Deductions of fishing quotas
Deductions from 2012 fishing quotas of those Member States that had exceeded their quotas in 2011, were announced today by the European Commission. Through deductions the Commission can immediately address the damage done to the stocks overfished in the previous year and ensure a sustainable use by all Member States of a common fishing resource. This year, for the first time, deductions were increased by 50% for Member States that had repeatedly (in 2009, 2010 and 2011) overfished the same stock.
Commissioner Maria Damanaki stated: "Nobody should harbor illusions that overfishing will be tolerated. The rules which exist should apply to all in a systematic and professional manner.

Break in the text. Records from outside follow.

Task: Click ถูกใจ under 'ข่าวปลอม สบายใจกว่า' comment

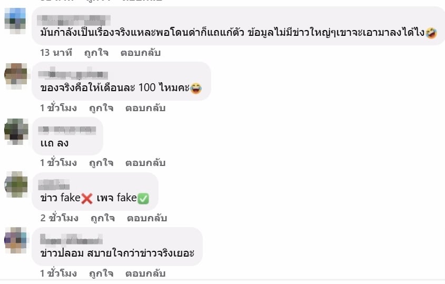Action: 101,273
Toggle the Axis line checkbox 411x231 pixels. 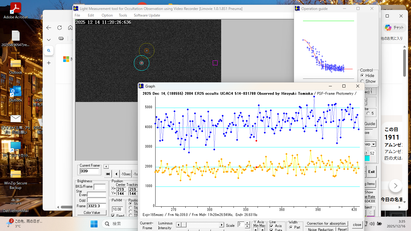tap(272, 226)
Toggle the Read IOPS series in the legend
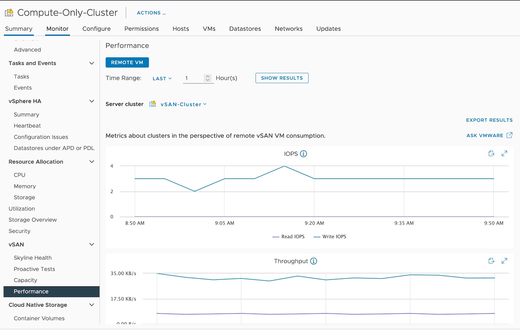520x330 pixels. click(288, 236)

Indeed I intend to use deductions to help achieve the main goal of the Common Fisheries Policy: long-term sustainability of Europe's fisheries."
Deductions are operated on the basis of public guidelines applicable to all, on the same stocks that were overfished, which is the purpose of today's Regulation (EC) No 1224/2009. However, if a Member State has no quotas available for the overfished stocks, the amounts can be deducted from the quotas available for other stocks in the same geographical area, taking into account the need to avoid discards (throwing overboard of valuable fish) in mixed fisheries. The Commission will present the regulation for deductions from other stocks later this year, after consulting with the Member States concerned.